Task instructions> Output as a numbered list, omitting blank lines, the part of the rows that opens with the line containing "Click the undo" and runs through the end of the rows.

Raw records:

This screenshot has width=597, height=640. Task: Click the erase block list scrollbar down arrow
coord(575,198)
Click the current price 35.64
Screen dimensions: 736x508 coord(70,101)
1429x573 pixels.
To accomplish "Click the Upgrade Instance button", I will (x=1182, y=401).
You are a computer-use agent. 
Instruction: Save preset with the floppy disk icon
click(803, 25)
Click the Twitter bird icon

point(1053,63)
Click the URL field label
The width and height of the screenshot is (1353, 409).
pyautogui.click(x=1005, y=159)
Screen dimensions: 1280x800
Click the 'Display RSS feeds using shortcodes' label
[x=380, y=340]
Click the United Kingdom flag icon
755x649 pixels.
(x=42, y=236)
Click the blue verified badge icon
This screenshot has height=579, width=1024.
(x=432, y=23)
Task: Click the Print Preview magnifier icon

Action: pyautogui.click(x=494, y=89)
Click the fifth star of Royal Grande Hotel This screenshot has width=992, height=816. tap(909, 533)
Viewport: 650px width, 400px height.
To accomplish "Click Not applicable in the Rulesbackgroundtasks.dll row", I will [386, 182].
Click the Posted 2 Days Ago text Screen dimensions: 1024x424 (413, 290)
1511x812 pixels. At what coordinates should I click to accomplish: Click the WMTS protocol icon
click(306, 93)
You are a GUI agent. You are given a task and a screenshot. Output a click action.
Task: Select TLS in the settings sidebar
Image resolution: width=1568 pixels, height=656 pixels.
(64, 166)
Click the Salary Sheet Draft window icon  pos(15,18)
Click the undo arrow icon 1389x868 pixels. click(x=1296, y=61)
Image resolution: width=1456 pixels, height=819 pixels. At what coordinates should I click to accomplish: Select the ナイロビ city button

Output for this task>
1. Click the undo arrow icon 1389x868 pixels. click(x=1296, y=61)
2. Image resolution: width=1456 pixels, height=819 pixels. At what coordinates should I click to accomplish: Select the ナイロビ city button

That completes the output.